In the global healthcare sector, UnitedHealth Group and Eli Lilly & Company are two powerful giants. UnitedHealth Group (UNH), a comprehensive healthcare behemoth, provides insurance, medical services, and technology solutions to millions of customers. Meanwhile, Eli Lilly (LLY) is a leader in the pharmaceutical industry. With its strengths in hot areas like anti-obesity drugs, its market capitalization has surpassed one trillion dollars, making it the world’s most valuable healthcare company by market cap. However, the two companies’ market performances in 2025 were diametrically opposed, prompting investors to delve deeper into their investment potential for 2026.
UnitedHealth Group’s stock price experienced a significant decline in 2025, falling nearly 35%. This trend began with the tragic killing of its insurance business CEO last December, followed by the company being investigated for alleged fraud and misconduct related to billing practices. Additionally, unexpected cost surges in businesses like Medicare severely impacted its earnings performance for the year.
To address these challenges, management is actively implementing adjustment measures, including substantially raising premiums for next year and even exiting certain markets if necessary. The company anticipates that these moves could lead to a loss of up to one million enrollees in its Medicare Advantage plans. However, they are also aimed at enhancing the long-term profitability of the business. Despite facing short-term pain, UnitedHealth Group’s core position within the US healthcare system remains solid. Its current forward P/E ratio based on expected earnings is approximately 21, presenting a potential entry point for long-term investors.

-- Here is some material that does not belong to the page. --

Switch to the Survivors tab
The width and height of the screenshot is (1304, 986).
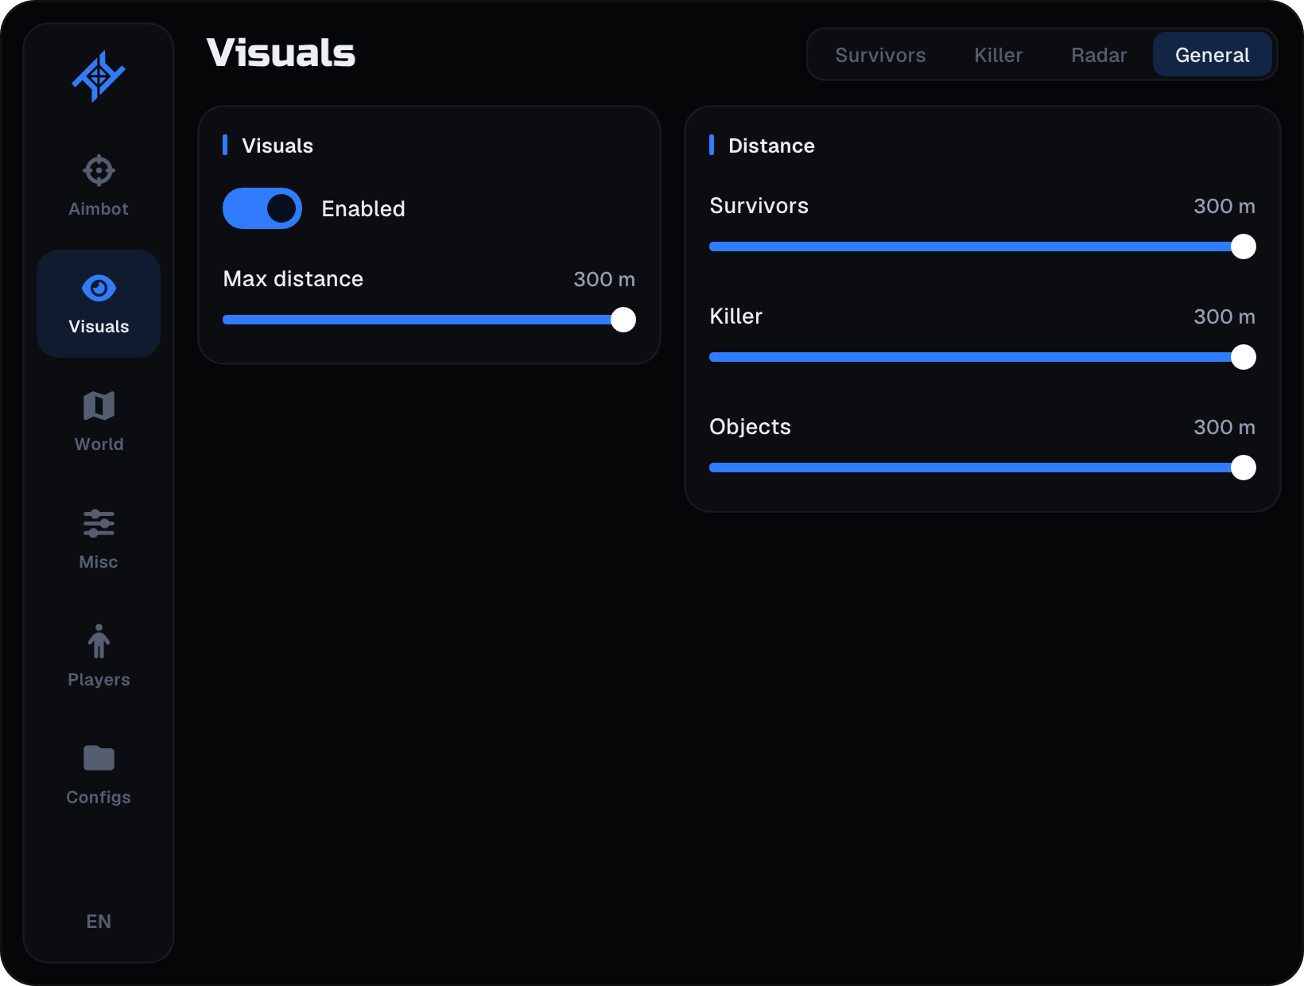pos(880,55)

In contrast to UnitedHealth Group, Eli Lilly’s stock price surged nearly 35% in 2025. This is primarily attributed to its leading position in the high-growth anti-obesity drug market. This market is projected to soar from $15 billion to $150 billion in sales over the next decade, and Lilly, along with its main competitor Novo Nordisk, currently dominates the field. Over the past 18 months, Lilly has continued to gain market share while maintaining robust revenue growth, with a year-over-year increase of 54% in the third quarter.
Lilly’s research and development pipeline also holds significant potential. Its oral weight-loss drug, orforglipron, and a new injectable, retatrutide, are both in Phase 3 clinical trials and are expected to contribute meaningfully to the company’s growth over the next five to ten years. Despite its lofty valuation, with a forward P/E ratio as high as 45, analysts project its annual earnings growth rate over the next three to five years could reach 37%, reflecting strong growth expectations.
From an investment perspective, UnitedHealth Group and Eli Lilly present different risks and opportunities. UnitedHealth Group’s management anticipates that as premium adjustment measures take effect, the company’s earnings will return to growth in 2026 and accelerate in 2027. Analysts forecast its average annual growth rate over the next three to five years could be between 9% and 10%, but this is contingent on the company not encountering new major operational setbacks.
Eli Lilly, with its advantageous position in the anti-obesity drug market and a rich R&D pipeline, exhibits clearer and stronger growth momentum. UnitedHealth Group, on the other hand, must first overcome its current operational and regulatory challenges to more fully unlock its long-term value.